Effective Practices for Students with Disabilities

Los Angeles Pierce College – Instructional Services to Deaf and Hard of Hearing Students

Los Angeles Pierce College: Instructional Services to Deaf and Hard of Hearing Students

Norm Crozer, 818-710-4226 or crozernp@piercecollege.edu

Target population: Deaf and Hard of Hearing Students

Goals: The primary goals of this practice are to insure that students who are deaf or hard of hearing are ready for mainstream English classes, other academic classes, and to assist these students to reason and think critically.

Description: With students who are not deaf or hard of hearing, a great deal of English is learned through listening to spoken language in the first five years of life. Non-hearing students do not have this opportunity. Based upon this, it is the program’s working assumption that many students will come to the college with an educational deficit; the program’s job is to identify the need, work to overcome the deficit, and allow the student to be successful in mainstream classes.

This DSPS program is based upon the computer software developed by Norm Crozer. The software allows students to repeat tasks and drill new concepts to insure complete assimilation. Norm Crozer developed the software when he became aware of a void in software that was subject-specific and user-friendly. The software allows for repetition, flexible time usage, trial and error, and learning through experience. Norm Crozer has developed seven computer programs including sentence writing, paragraph writing, proofreading, vocabulary development, and writing sentences for new vocabulary.
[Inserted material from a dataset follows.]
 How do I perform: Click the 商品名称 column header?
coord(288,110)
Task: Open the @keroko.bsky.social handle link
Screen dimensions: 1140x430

On average students write for at least one hour twice a week in addition to having homework generated by the software. Students work primarily independently on lessons. When additional help is necessary, program staff assists the student.

The students tend to take two to three semesters of the classes depending on their own academic preparedness, comfort level, self-confidence etc. Students often enroll in both mainstream as well as the DSPS class concurrently during the third semester for additional reinforcement and personal support. The DSPS staff has found that students who have learning disabilities other than or in addition to being deaf or hard of hearing also benefit from using this software.

Staffing: There are approximately 30 staff in the DSPS program who serve approximately 800 students as interpreters, assistants, counselors, learning disabled advocates, etc.

Facilities, equipment, materials: There are a number of computers that the DSPS students have access to for the software usage.

Costs, funding source: Funding comes from the DSPS funding stream and is based upon each student and the type of disability he or she has. Due to the intensive services required through note taking, interpreting, etc. deaf and hard of hearing students use more than 50% of DSPS funds.

Outreach and marketing: To insure that students who can benefit from services offered, counselors do outreach in the high schools, attend community events, and work with area rehabilitation centers. There is also internal marketing in the mainstream campus materials.

Evidence of effectiveness: Evidence of effectiveness is found in the number of deaf and hard of hearing students transitioning into mainstream courses.

Suggestions for replication: While the programs themselves are not difficult, there is a degree of difficulty in teaching students who learn so differently from hearing students. Without additional training, mainstream teachers would find some difficulty in teaching this population. The computer programs are available to all colleges and staff is willing to conduct Train-the-Trainer workshops at colleges that wish to use the programs.